All pregnant women (unless specifically instructed by a provider) should take a daily prenatal vitamin. There are many over-the-counter and prescription options. It is an individual choice that should be determined by tolerability and affordability. Prenatal vitamins typically contain more folic acid, iron, and supplemental DHA vs. traditional multivitamins. Prenatal vitamins should be continued during breast-feeding and sometimes beyond, e.g., a future pregnancy, alternative multivitamin.
The FDA urges pregnant women to not take any herbal products before talking to their health care provider. Vitamins and herbal supplements do not undergo the same FDA scrutiny as prescription drugs. The quality and strength of a supplement can vary between batches and manufacturers. Reliable information about the safety and efficacy of the product may be hard to find, which makes researching them challenging. Although herbs are natural, not all herbs are safe to take during pregnancy. The FDA suggests women consult a trained herbalist if they wish to take herbs during pregnancy. Some herbal products may contain agents that are contraindicated. They may contain substances that cause miscarriage, premature birth, uterine contractions, or injury to the fetus.
These herbs are considered Likely Unsafe or Unsafe when used orally during pregnancy:
- Saw Palmetto — has hormonal activity
- Goldenseal — may cross the placenta
- Dong Quai — uterine stimulant and relaxant effects
- Pay D’ Arco — in large doses
- Passion Flower
- Black Cohosh
- Blue Cohosh — uterine stimulant and can induce labor
- Roman Chamomile
- Pennyroyal — either orally or topically
These herbs have been rated Likely Safe or Possibly Safe for use during pregnancy:
- Red Raspberry Leaf — Rich in iron, used to increase milk production, decrease nausea, and ease labor pains. Tea helps promote uterine health. There is some debate whether this should be used throughout pregnancy or only in the second and third trimester.

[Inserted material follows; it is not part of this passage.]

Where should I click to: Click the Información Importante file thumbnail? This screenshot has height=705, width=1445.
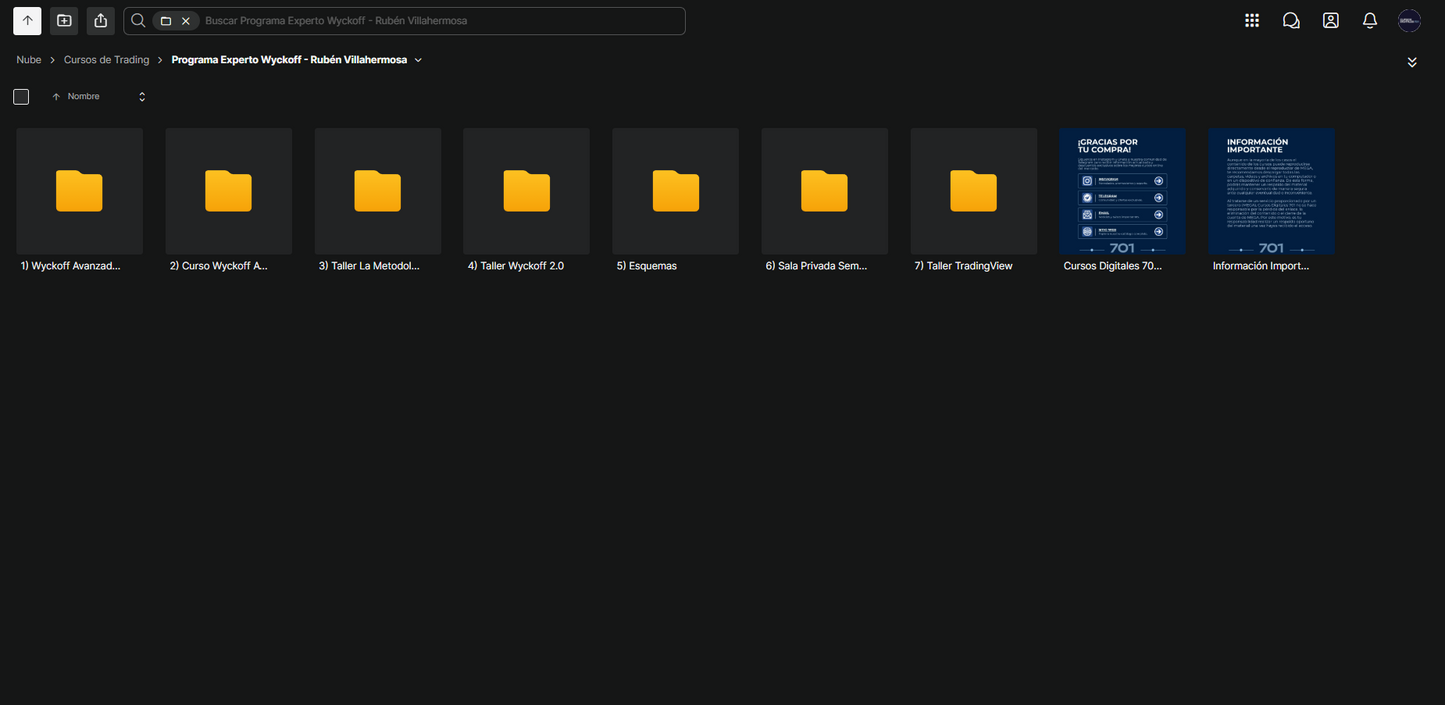point(1271,191)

- Peppermint Leaf — Helps relieve nausea/morning sickness and flatulence.
- Ginger Root — Helps relieve nausea and vomiting.
- Slippery Elm Bark — (when inner bark is used in foods) Helps relieve nausea, heartburn, and vaginal irritations.
- Oats & Oat Straw — Rich in calcium and magnesium. Helps relieve anxiety, restlessness and irritated skin.
Additional Herb Information HERE
More information at:
https://nccih.nih.gov/health or http://www.herbmed.org/
FDA AND EPA GUIDELINES
Fish and shellfish contain high-quality protein and other essential nutrients, are low in saturated fat, and contain omega-3 fatty acids. A well-balanced diet that includes a variety of fish and shellfish can contribute to heart health and children’s proper growth and development.
However, nearly all fish and shellfish contain traces of mercury. For most people, the risk from mercury by eating fish and shellfish is not a health concern. Yet, some fish and shellfish contain higher levels of mercury that may harm an unborn baby or young child’s developing nervous system. The risks from mercury in fish and shellfish depend on the amount eaten and the levels of mercury in the fish and shellfish. Women who may become pregnant, pregnant women, nursing mothers, and young children are advised to avoid some types of fish and eat fish and shellfish that are lower in mercury.
Do not eat fish containing high levels of mercury:
- King Mackerel
Eat 2 meals a week of a variety of fish and shellfish that are lower in mercury, such as:
- Canned light tuna
Check local advisories about the safety of fish caught by family and friends in your area. If no advice is available, limit intake to 6 ounces per week of fish from local waters, and do not consume any other fish during that week.
Frequently Asked Questions About Fish
Q: I’m a woman who could have children but I’m not pregnant. Or, I’m trying to get pregnant, but I’ve not yet conceived. Why should I be concerned about methylmercury?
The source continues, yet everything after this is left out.